Die Finanzspezialisten von CVP und FDP sind erstaunt über die Aussage der SP, es gebe einen Kompromiss. CVP-Sprecherin Yvonne Hunkeler sagt, dieser sei «von der CVP noch nicht beschlossen». Zuerst müssten die Delegierten der SP am 5. Dezember Ja sagen zum Plan ihrer Parteispitze, auf ein Referendum gegen die Erhöhung des Steuerfusses zu verzichten. Erst dann, am 7. Dezember, werde die CVP-Fraktion entscheiden. Exakt gleich vorgehen wird die FDP, wie Finanzspezialist und Kantonsrat Damian Hunkeler (Luzern) bestätigt. Der Kompromiss sei so, wie er jetzt dastehe, «aus meiner Sicht tragfähig, aber noch nicht in trockenen Tüchern».

Hat die Mitte Angst vor der SP-Kampagne?

Das grundsätzliche Einverständnis der CVP- und FDP-Finanz­spezialisten zu den Vorschlägen der SP ist erstaunlich. So sagte Yvonne Hunkeler letzte Woche gegenüber unserer Zeitung, das Angebot der SP werde «bei der CVP auf taube Ohren stossen». Damian Hunkeler sprach von einem «Schnellschuss der SP», dieser werde «nicht goutiert».

Hat die Drohung der SP, im Abstimmungskampf gegen höhere Steuern voll auf die SP-nahe Stadt und Agglomeration Luzern zu setzen, also gewirkt? Yvonne Hunkeler sagt, die CVP sei «an Lösungen interessiert und daran, breite politische Kreise hinter einem Kompromiss zu wissen». Das Ja zu diesem möglichen Weg sei ein «Signal zur Beruhigung der finanzpolitisch schwierigen Lage». Auch FDP-Sprecher Damian Hunkeler sagt, er habe keine Angst vor einer SP-Kampagne. Es sei «um ein Abwägen gegangen». Mit einer breiten Unterstützung sei die Abstimmung einfacher zu gewinnen als mit SVP und SP in der Opposition.

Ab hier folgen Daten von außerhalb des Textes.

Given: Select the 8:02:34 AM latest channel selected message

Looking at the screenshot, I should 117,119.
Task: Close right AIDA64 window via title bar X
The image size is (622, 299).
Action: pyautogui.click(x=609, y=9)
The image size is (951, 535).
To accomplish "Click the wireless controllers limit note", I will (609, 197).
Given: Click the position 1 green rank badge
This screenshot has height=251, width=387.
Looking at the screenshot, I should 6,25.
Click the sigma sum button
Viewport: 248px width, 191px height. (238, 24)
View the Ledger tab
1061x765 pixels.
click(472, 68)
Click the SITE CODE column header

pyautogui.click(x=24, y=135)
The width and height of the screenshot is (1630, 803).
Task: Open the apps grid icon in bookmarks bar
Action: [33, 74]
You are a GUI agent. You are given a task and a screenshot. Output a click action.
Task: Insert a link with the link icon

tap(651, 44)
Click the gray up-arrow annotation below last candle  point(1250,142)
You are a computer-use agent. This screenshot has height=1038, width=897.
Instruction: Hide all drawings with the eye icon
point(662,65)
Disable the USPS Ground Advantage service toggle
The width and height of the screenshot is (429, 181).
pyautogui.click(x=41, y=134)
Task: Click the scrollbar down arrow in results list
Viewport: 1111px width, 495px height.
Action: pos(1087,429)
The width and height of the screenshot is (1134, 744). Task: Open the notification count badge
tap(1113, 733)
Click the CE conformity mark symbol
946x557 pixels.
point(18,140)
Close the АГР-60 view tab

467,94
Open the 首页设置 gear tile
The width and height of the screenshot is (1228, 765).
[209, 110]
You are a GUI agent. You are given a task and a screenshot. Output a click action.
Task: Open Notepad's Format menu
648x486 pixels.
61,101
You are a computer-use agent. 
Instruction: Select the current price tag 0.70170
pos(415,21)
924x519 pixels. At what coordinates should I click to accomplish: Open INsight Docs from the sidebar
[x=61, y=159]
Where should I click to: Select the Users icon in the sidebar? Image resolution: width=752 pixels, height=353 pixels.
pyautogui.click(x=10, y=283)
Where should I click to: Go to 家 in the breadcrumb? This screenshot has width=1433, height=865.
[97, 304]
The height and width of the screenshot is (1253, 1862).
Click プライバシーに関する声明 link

Einigen sich CVP, FDP und SP, bleibt die SVP einzige Gegnerin einer Steuererhöhung. Am Widerstand seiner Partei werde sich nichts ändern, versichert Fraktionschef Guido Müller (Ebikon). Das gelte hoffentlich auch für den Gewerbeverband sowie die Industrie- und Handelskammer, die bis jetzt stets Nein gesagt hätten zu höheren Steuern.